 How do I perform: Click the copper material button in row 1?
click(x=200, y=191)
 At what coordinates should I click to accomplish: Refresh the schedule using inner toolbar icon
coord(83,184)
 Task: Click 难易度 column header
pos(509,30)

==

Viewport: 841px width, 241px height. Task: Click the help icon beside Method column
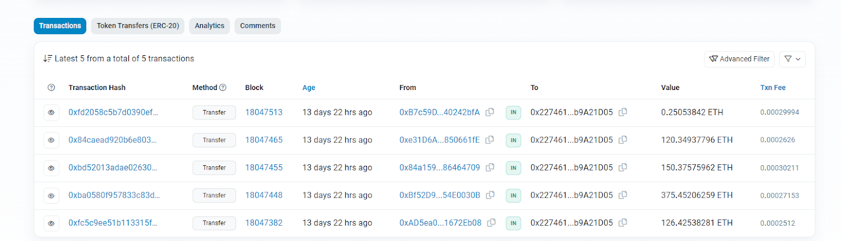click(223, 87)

**GOAL**
Rewrite everything from the line containing "At what coordinates" down to the line containing "pos(509,30)", swapping "schedule" for "calendar" and changing nothing else.

**SOLUTION TO THIS EXERCISE**
 At what coordinates should I click to accomplish: Refresh the calendar using inner toolbar icon
coord(83,184)
 Task: Click 难易度 column header
pos(509,30)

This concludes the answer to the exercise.